Autre grand type d’application, la conception générative, même s’il existe un débat pour savoir si l’optimisation topologique, c’est de l’IA ou non. « L’intégration de Frustrum dans Creo permet de créer de manière autonome une géométrie de pièce optimisée en fonction des contraintes fonctionnelles que l’on souhaite satisfaire, à partir d’un ensemble d’exigences de conception (encombrement, contraintes techniques, cas de charge…). La demande pour les outils de conception générative se renforce avec la montée en puissance de l’impression 3D qui autorise la création de formes originales permettant de mettre de la matière juste où c’est nécessaire », explique Thierry Massé. « L’optimisation topologique fait le plus souvent appel à ce que l’on appelle des solveurs-adjoints. Ils calculent des gradients pour donner l’influence d’une modification de géométrie sur un résultat, puis itèrent les calculs jusqu’à ce qu’ils convergent. Il n’y a pas d’apprentissage, dont ce n’est pas de l’IA », affirme, quant à lui Denis Tschumperlé.
« Outre la fabrication additive, nos outils de conception générative sont aussi capables d’optimiser des pièces usinées, moulées ou forgées, car nous y avons inclus des moteurs de règles et de simulation intégrant ces intelligences métier collectives. Enfin, nos outils de conception générative sont aussi utilisables en liaison avec les outils de mécanique des fluides de notre gamme Simulia pour, par exemple, optimiser le guidage de veines fluides », ajoute de son côté, Olivier Sapin, directeur de la marque Catia chez Dassault Systèmes.

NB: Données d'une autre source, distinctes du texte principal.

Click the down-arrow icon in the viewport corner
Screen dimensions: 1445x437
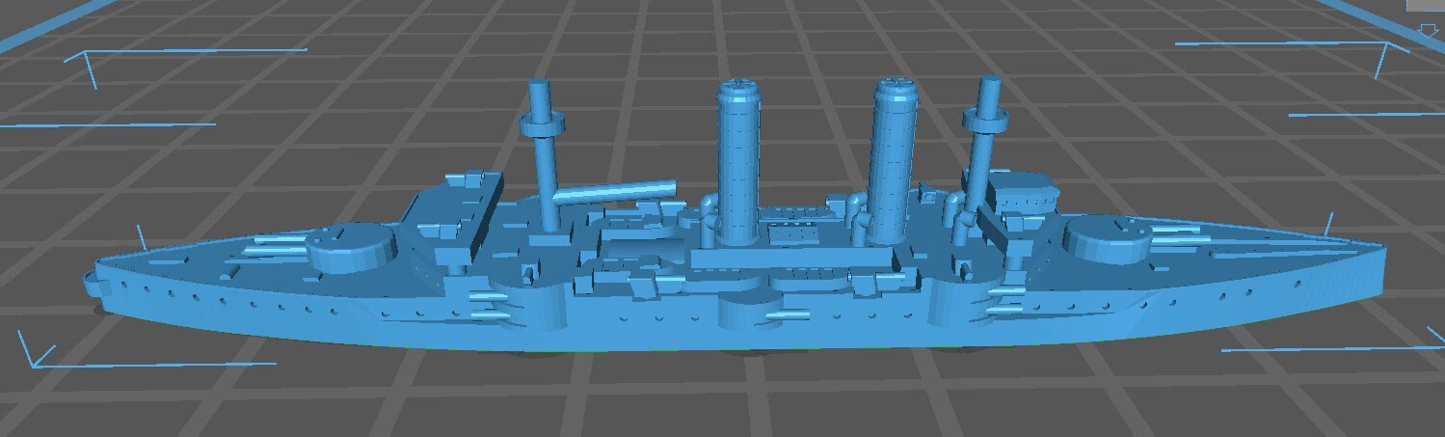point(1430,31)
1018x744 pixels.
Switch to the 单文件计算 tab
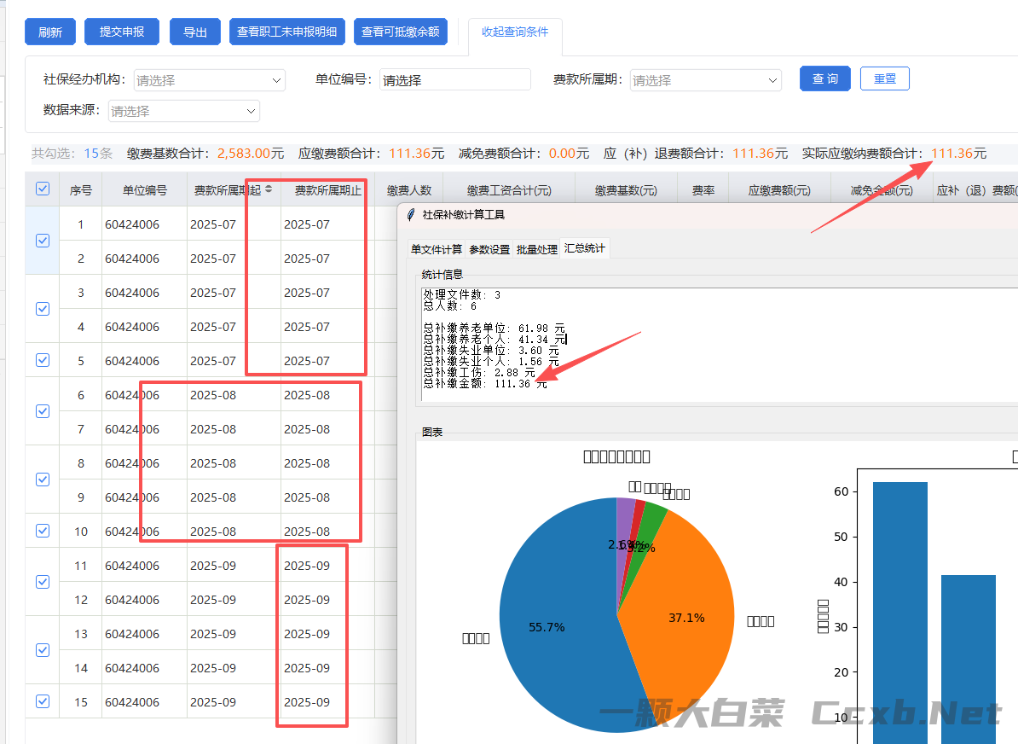tap(437, 249)
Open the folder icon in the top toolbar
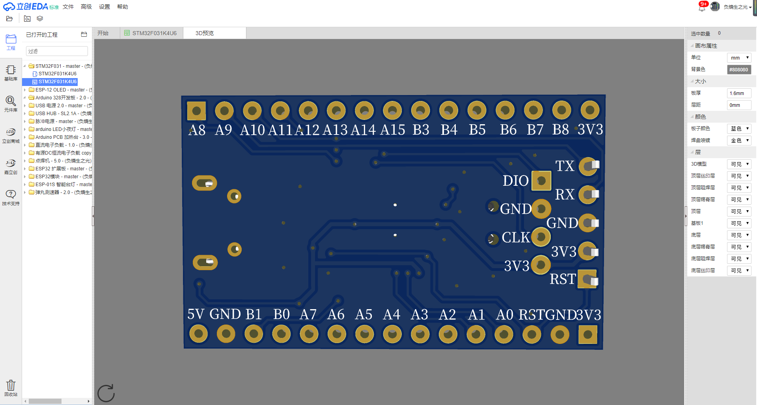757x405 pixels. click(x=9, y=19)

Mais ces applications de conception générative, restent très axées sur l’optimisation de la géométrie des pièces, en fonction du matériau et du process de fabrication retenus. On pourrait rêver d’applications qui, en fonction du cahier des charges technique, fonctionnel et économique, préconiseraient au concepteur un choix de matériau, de mode de production et une géométrie optimisée. La conception générative deviendrait alors de l’ingénierie générative. « Nous y travaillons, car nous avons dans notre offre la marque BioVia qui travaille sur les nanostructures des éléments, qu’il s’agisse de biologie ou de matériaux. Les premières applications pourraient être dans la chimie des batteries de véhicules électriques », révèle Olivier Sapin.

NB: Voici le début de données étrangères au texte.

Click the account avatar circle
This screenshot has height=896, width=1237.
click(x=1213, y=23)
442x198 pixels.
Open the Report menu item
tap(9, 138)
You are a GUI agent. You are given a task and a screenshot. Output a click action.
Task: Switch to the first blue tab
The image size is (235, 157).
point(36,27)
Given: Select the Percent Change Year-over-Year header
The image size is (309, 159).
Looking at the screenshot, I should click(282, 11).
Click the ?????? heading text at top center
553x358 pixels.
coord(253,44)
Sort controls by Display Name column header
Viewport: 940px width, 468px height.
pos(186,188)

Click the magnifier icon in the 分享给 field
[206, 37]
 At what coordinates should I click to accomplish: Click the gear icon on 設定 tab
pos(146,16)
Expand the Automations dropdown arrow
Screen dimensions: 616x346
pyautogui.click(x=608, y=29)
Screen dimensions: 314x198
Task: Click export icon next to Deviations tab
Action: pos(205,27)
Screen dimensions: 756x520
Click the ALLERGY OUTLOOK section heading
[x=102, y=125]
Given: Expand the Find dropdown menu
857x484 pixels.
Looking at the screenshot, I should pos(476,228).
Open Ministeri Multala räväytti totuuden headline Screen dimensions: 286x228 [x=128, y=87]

Mais plus terre à terre, les chaussures Crocs commencent à travailler sur ce sujet pour développer de nouveaux modèles utilisant de nouveaux matériaux à la fois résistants, légers, faciles à produire et respectueux de l’environnement.
IA, une aide à l’innovation ?
On peut légitimement se poser la question de savoir si l’utilisation d’outils d’IA en conception, qui apprennent de l’expérience du passé et du présent, ne risque pas de scléroser l’innovation. « C’était la crainte au début, mais l’expérience des premiers utilisateurs a vite montré que c’était le contraire. Alors que l’ingénieur ne pouvait, avec des outils traditionnels de conception et de simulation, tester qu’un ou deux concepts, l’arrivée de l’IA lui permet d’en tester très rapidement des centaines voire des milliers, pour optimiser ses projets. Cela ouvre aussi la porte à l’innovation, en lui dégageant du temps pendant lequel il peut réfléchir à de nouveaux concepts. Mais son inventivité reste clé », estime Olivier Sapin.
C’est par exemple ce qu’on fait les ingénieurs de Tesla sur la caisse de leur modèle Y. Alors que traditionnellement le soubassement arrière d’une caisse en blanc est un assemblage soudé de 70 pièces en tôles d’acier embouties, celui de son nouveau modèle est constituée d’une seule pièce injectée en aluminium !
Du CAD vers le CAD
En résumé, la conception intelligente, ce n’est pas que de l’IA, mais un ensemble d’outils tirant parti de l’état de l’art d’un métier et des savoir-faire de l’entreprise, qui est mis à la disposition du concepteur pour l’assister et le guider dans ses choix, parmi lesquels l’IA à une place grandissante. Mais il ne faut pas oublier que derrière l’IA, il y a forcément une expertise humaine, que la machine doit assimiler, ce qui peut être long et coûteux. Son utilisation doit donc être évaluée au cas par cas.
Il y a encore un long chemin pour passer du CAD (Computer Aided Design) actuel au CAD (Cognitif Automated Design) qui augmentera la performance des ingénieurs en les guidant dans l’optimisation de leurs projets.